Roger Birchall, a geography teacher who spent the past 10 years of his 38-year teaching career in European Schools in Belgium and Britain, was obliged to retire in 1991, aged 60. That is the normal retiring age of civil servants, so the controversy really hinged on the status of ES teachers, and indeed who their employer is - the national government, the European Union or the school itself. There are 194 British teachers in the nine European Schools - three in Belgium, two in Germany, and one in each of Luxembourg, Italy, The Netherlands and Britain.
Mr Birchall's tribunal ruled that the Department for Education and the board of governors of the European Schools were joint employers, who had the right to set a retirement age of 60.
More than four years of legal wrangling had failed to settle these points. Repeated industrial tribunal hearings resulted in adjournments and postponements on procedure and points of law. Roger Birchall says: "Somebody seemed very determined to delay my case, perhaps hoping I would die first, or run out of funds?" The case may now go to an employment appeals tribunal and ultimately the European Court.
In addition to claiming unfair dismissal, he also claims under the Race Relations Act (race being defined, among other criteria, by nationality) that the Government has discriminated against him "in the way that it settled terms of secondment so that other nationalities have rights preserved which the British do not". This in turn raises the matter of his rights under Article 48 of the Treaty of Rome (concerning freedom of movement within the Union), invoked because he has worked in more than one country.

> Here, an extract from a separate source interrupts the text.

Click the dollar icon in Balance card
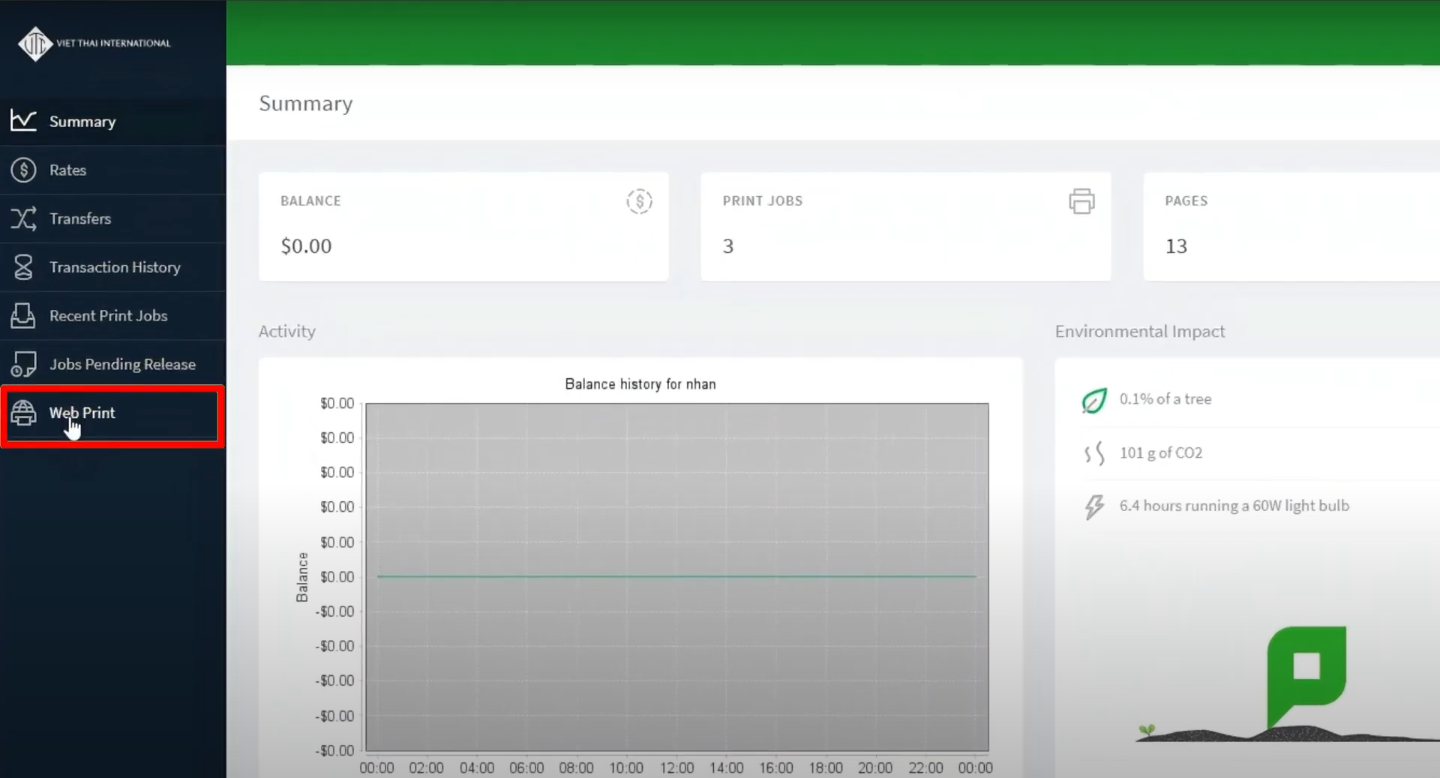This screenshot has width=1440, height=778. click(639, 201)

Mr Birchall, who now lives in Oxford, feels particularly strongly on the discrimination issue: "French and German teachers get extra seniority for service in European Schools. Italians get enhanced pension rights. No other national contingent, as far as I can ascertain, gets reduced pension rights by being forced to retire earlier than they would in their national or local government employ."

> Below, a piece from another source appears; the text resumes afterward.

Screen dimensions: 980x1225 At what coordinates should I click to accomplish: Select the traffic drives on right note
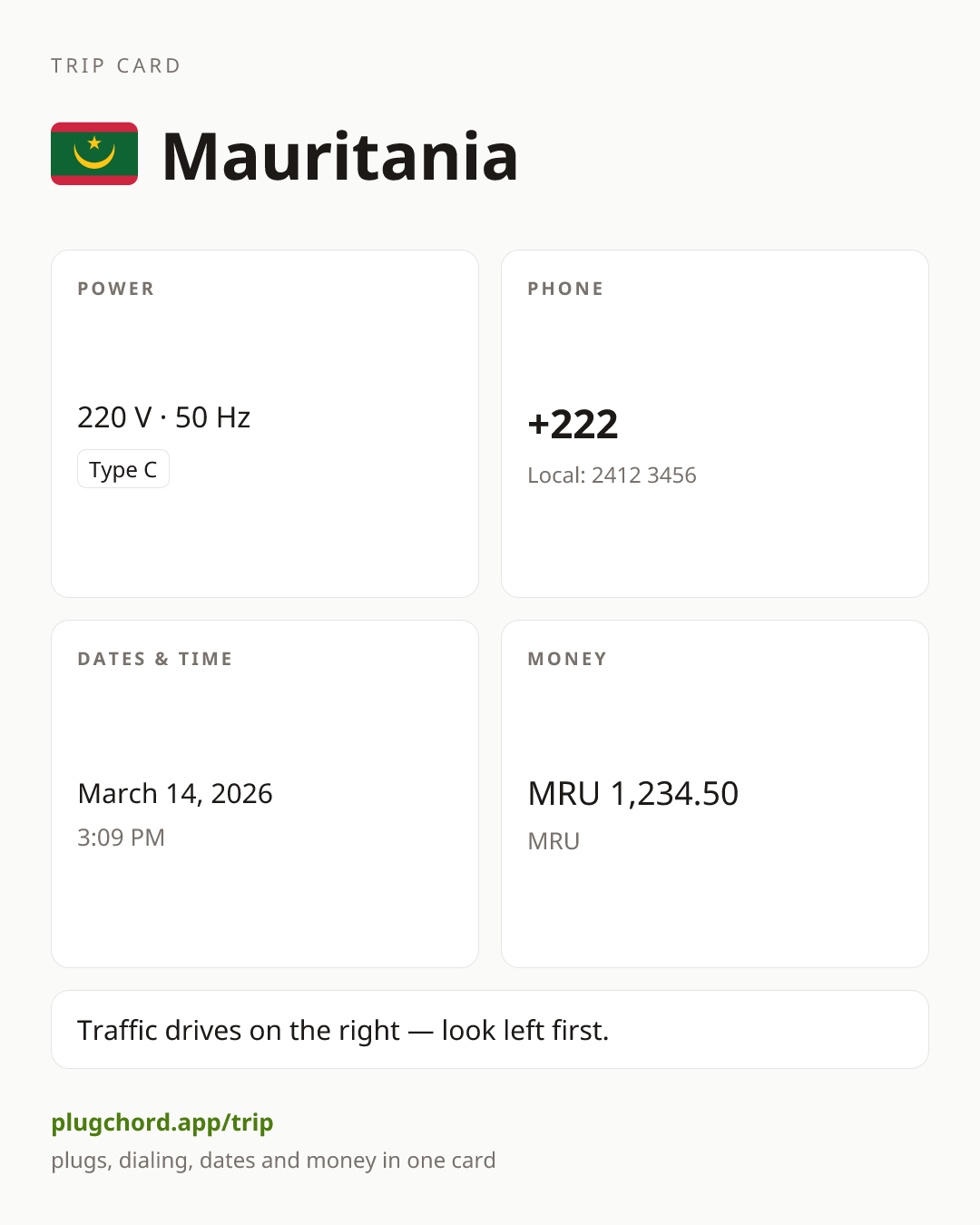coord(490,1030)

In a 1987 policy letter the DFE said that by retiring teachers at 60 it hoped to eliminate "staleness and ossification" in the classroom. But Roger Birchall, who still works part-time at the European School in Culham rejects this argument: "If there is this problem it is clearly a management duty to do something about it.
"They have the power to organise counselling, re-training and ultimately to dismiss teachers who are 'ossified and stale'. I asked to be informed if ever it was thought I came into this category."

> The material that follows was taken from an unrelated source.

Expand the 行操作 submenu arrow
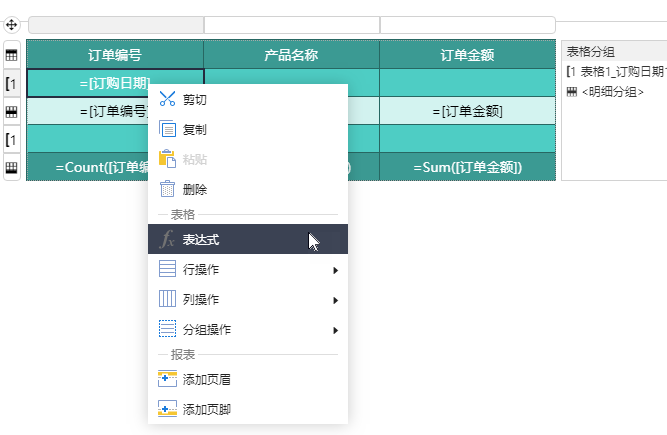Viewport: 667px width, 435px height. pos(336,270)
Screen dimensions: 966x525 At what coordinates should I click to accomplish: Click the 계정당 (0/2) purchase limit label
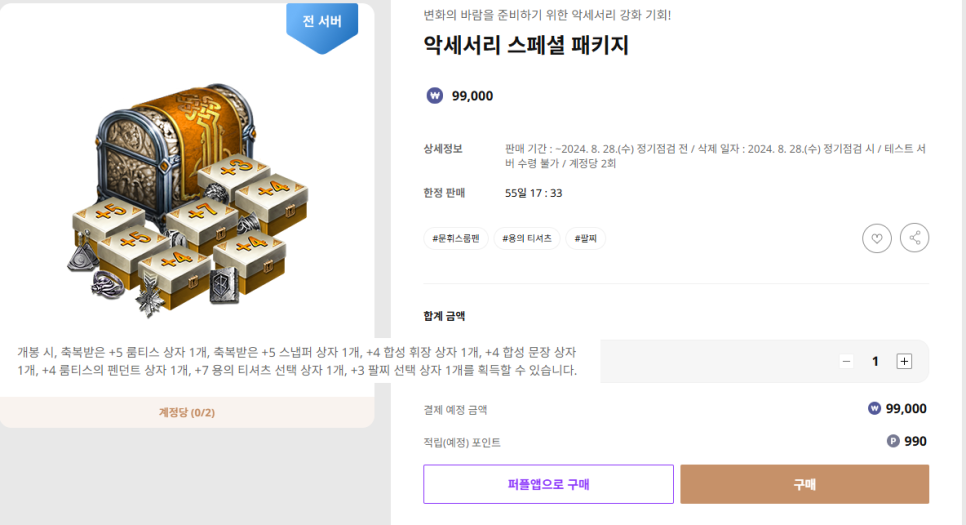(187, 412)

After a probationary year, European School teachers are offered four-year renewable contracts, up to a maximum of three. The usual length of service is nine years.
Strictly, they are employed by the DFE and seconded to the ES. Their status is anomalous in that they are deemed to have "civil service status" without being civil servants. They continue to have their salary paid by the DFE. But this is topped up by a "European supplement", paid by the school, re-inforcing the case that the DFE and the ES are joint employers. Teachers remain members of their superannuation scheme, though contributions are calculated only on their basic, not their enhanced salary.
Before he retired, Mr Birchall was told he could appeal to the Civil Service Appeal Board, but the board refused to hear the appeal, claiming it had been filed on "outdated regulations" - which had been supplied by the DFE.
He appealed to the Reading industrial tribunal, which in 1993 found in his favour, but only on the question of retirement age (the Government had applied to have that issue dealt with separately, as a preliminary point, because the industrial tribunal has no jurisdiction to hear cases where dismissal takes place through normal retirement).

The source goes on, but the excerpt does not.